Lie's Structural Approach to PDE Systems
Author: Olle Stormark
language: en
Publisher: Cambridge University Press
Release Date: 2000-06-15
Here is a lucid and comprehensive introduction to the differential geometric study of partial differential equations (PDE). The first book to present substantial results on local solvability of general and nonlinear PDE systems without using power series techniques, it describes a general approach to PDE systems based on ideas developed by Lie, Cartan and Vessiot. The central theme is the exploitation of singular vector field systems and their first integrals. These considerations naturally lead to local Lie groups, Lie pseudogroups and the equivalence problem, all of which are covered in detail. This book will be a valuable resource for graduate students and researchers in partial differential equations, Lie groups and related fields.
Structure-preserving Integrators in Nonlinear Structural Dynamics and Flexible Multibody Dynamics
This book focuses on structure-preserving numerical methods for flexible multibody dynamics, including nonlinear elastodynamics and geometrically exact models for beams and shells.

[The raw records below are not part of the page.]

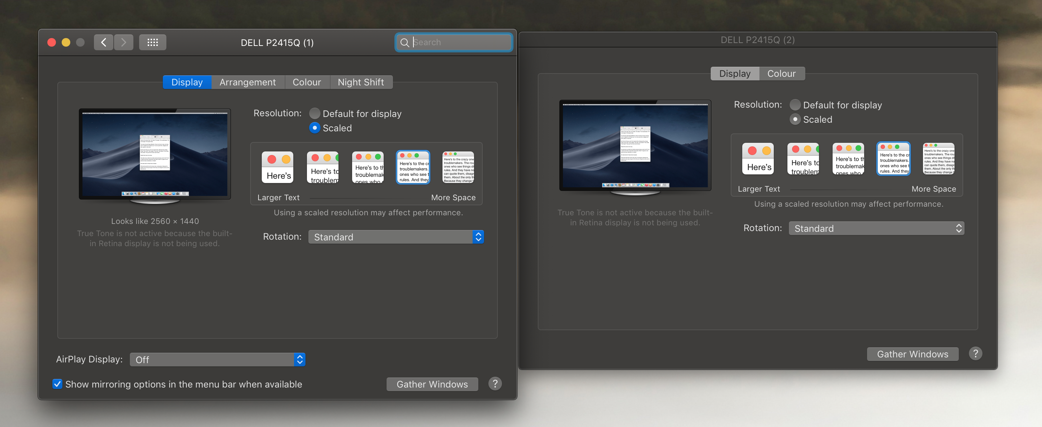This screenshot has width=1042, height=427.
Task: Click the back navigation arrow
Action: pos(104,42)
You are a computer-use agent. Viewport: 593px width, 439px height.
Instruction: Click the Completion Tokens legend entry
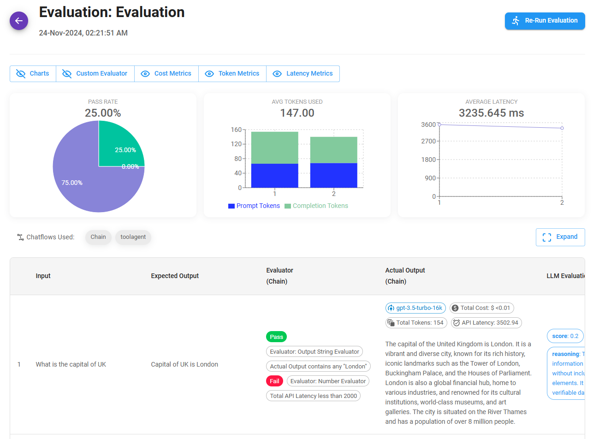(316, 206)
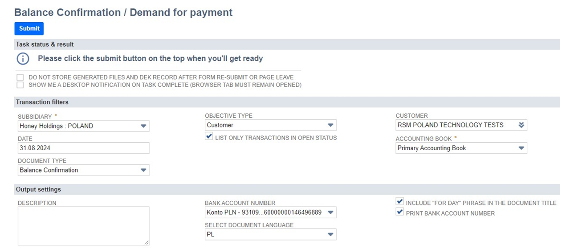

It also deals with the newly emerging class of variational integrators as well as Lie-group integrators. It discusses two alternative approaches to the discretization in space of nonlinear beams and shells. Firstly, geometrically exact formulations, which are typically used in the finite element community and, secondly, the absolute nodal coordinate formulation, which is popular in the multibody dynamics community. Concerning the discretization in time, the energy-momentum method and its energy-decaying variants are discussed. It also addresses a number of issues that have arisen in the wake of the structure-preserving discretization in space. Among them are the parameterization of finite rotations, the incorporation of algebraic constraints and the computer implementation of the various numerical methods. The practical application of structure-preserving methods is illustrated by a number of examples dealing with, among others, nonlinear beams and shells, large deformation problems, long-term simulations and coupled thermo-mechanical multibody systems. In addition it links novel time integration methods to frequently used methods in industrial multibody system simulation.